→ **ENTRIES SUPPLIED**

»»

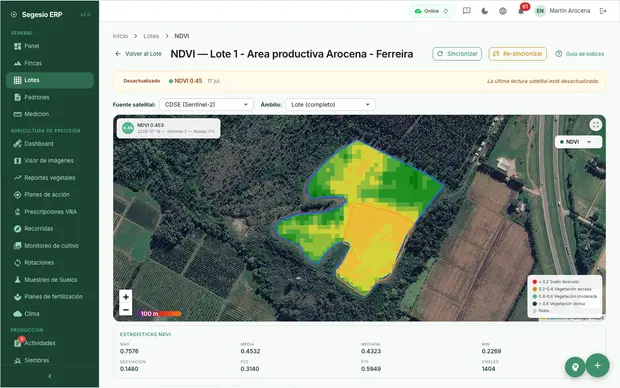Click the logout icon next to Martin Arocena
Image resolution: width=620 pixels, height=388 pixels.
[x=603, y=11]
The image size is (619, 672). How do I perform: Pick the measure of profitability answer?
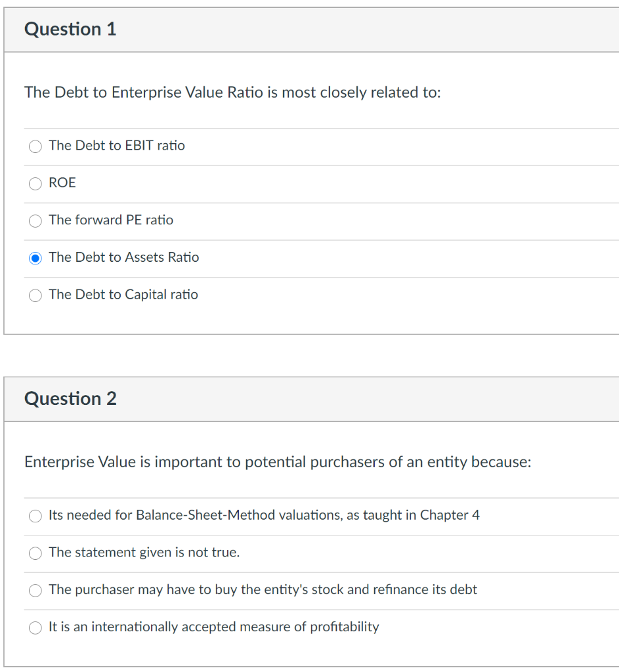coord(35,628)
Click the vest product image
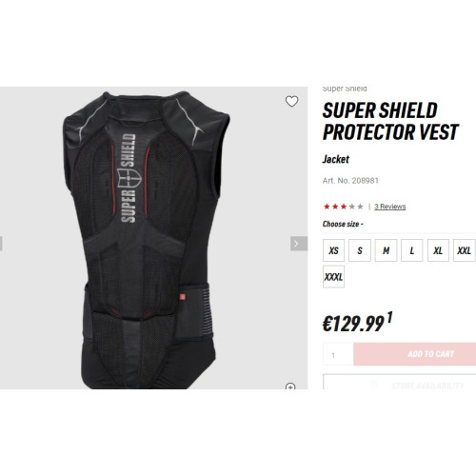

««
»»

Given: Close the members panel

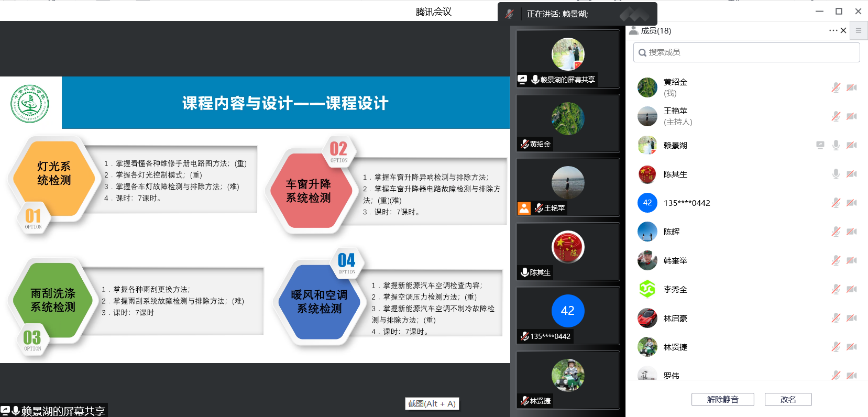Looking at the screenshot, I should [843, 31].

««
»»

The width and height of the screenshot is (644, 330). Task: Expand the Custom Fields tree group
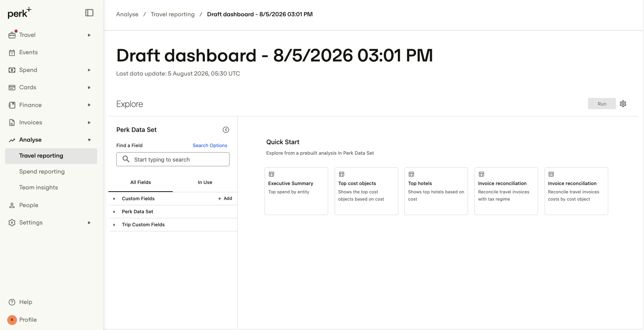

««

Leaving out each picture, repeat exactly the lines above from the one that contains "The image size" through the one that contains "Click the vest product image".

→ **TASK OUTPUT**
The image size is (619, 672). How do I perform: Pick the measure of profitability answer?
coord(35,628)
Click the vest product image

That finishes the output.